Sir Robert était fort ému.

– Mon ami, reprit Marmouset, je vous ai fait venir à la seule fin de jouer avec vous cette fameuse partie d’échecs dont vous m’avez parlé.

– Je le sais, dit Rocambole.

– Ah !

– Son Honneur m’en a prévenu ce matin.

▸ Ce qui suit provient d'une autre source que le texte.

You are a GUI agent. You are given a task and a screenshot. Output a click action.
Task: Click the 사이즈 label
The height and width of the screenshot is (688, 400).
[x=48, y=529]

Et Rocambole salua sir Robert.

L’émotion de celui-ci était si grande que pour la dissimuler il alla chercher lui-même le jeu et disposa l’échiquier.

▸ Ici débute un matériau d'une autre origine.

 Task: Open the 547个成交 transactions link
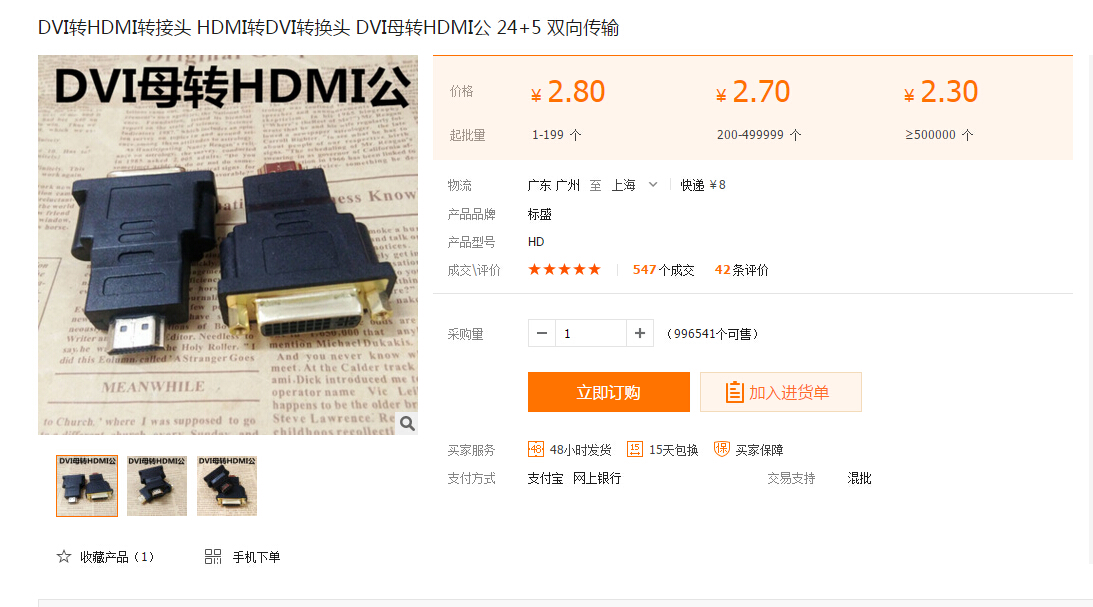point(664,270)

Marmouset lui dit en riant :

– Je suis un peu vindicatif, sir Robert.

– Oh ! fit le gouverneur, qui essaya de rire et qui ne put y parvenir.

– Il paraît que nous vous avons horripilé, ce gentleman et moi, en parlant javanais ?

– C’est une singulière langue, en effet.

– Eh bien ! dit Marmouset, nous allons vous l’apprendre.

– Me l’apprendre ! continua le bon gouverneur.

– Oui ; écoutez-moi bien.

– Comment, vous allez encore parler cet affreux jargon ?

Rocambole regarda sir Robert en souriant et d’une façon qui voulait dire :

– Je vous ai prévenu ce matin. C’est une toquade.

– Père, dit miss Lucy, une des filles du gouverneur, madame va nous faire un peu de musique, pendant que ces gentlemen joueront aux échecs.

Vanda se leva et se mit au piano.

En même temps Rocambole et Marmouset s’assirent face à face, l’échiquier posé entre eux.

Et Marmouset, tout en rangeant ses pièces, se mit à parler javanais, tandis que Vanda exécutait des variations brillantes qui couvraient à demi le bruit de sa voix.

– Maître, dit alors Marmouset, tout est prêt.

– Comment l’entends-tu ?

– Il dépend de vous d’être délivré la nuit prochaine.

– Par les fénians ?

– Non, par nous.

– Explique-toi.

– J’ai fait ce que vous m’avez dit. Milon, et moi nous avons acheté une boutique dans Old Bailey.

– Fort bien.

– Nous nous sommes procuré le plan dont vous m’aviez parlé.

– Et vous avez retrouvé l’entrée des souterrains.

– Parfaitement.

Alors Marmouset raconta à Rocambole, parlant toujours javanais du reste, ce que lui, Milon et leurs compagnons avaient fait.

Il n’omit aucun détail, pas même celui de sa descente dans l’oubliette et des trois coups frappés sur la porte de fer et entendus par Polyte.

Et Marmouset ajouta :

– J’ai à mes ordres un petit bateau à vapeur qui se tiendra tout près de l’orifice du souterrain qui aboutit à la Tamise.

– Fort bien, répondit Rocambole. Mais les fénians…

– Je n’en ai plus entendu parler.

– Ils travaillent pourtant à me sauver.

– C’est probable. Mais nous arriverons avant eux.

– Voilà ce que je ne veux pas.

– Pourquoi ?

– Je voudrais leur voir tenter quelque chose.

– À quoi bon ?

– Pour savoir si, une fois libre, je dois les servir encore ou les abandonner.

– Oh ! dit Marmouset, nous avons bien d’autres choses à faire à Paris !

– C’est possible ; mais tu n’iras pas contre ma volonté.

– Assurément non, maître.

– Donc, écoute ce que je vais te dire.

– Parlez, dit Marmouset avec soumission.

*

* *

Sir Robert examinait l’homme gris et Marmouset avec inquiétude.

– Ah ! pensait-il, si ce maudit Français restait un mois ici, je crois que mes cheveux deviendraient blancs comme neige.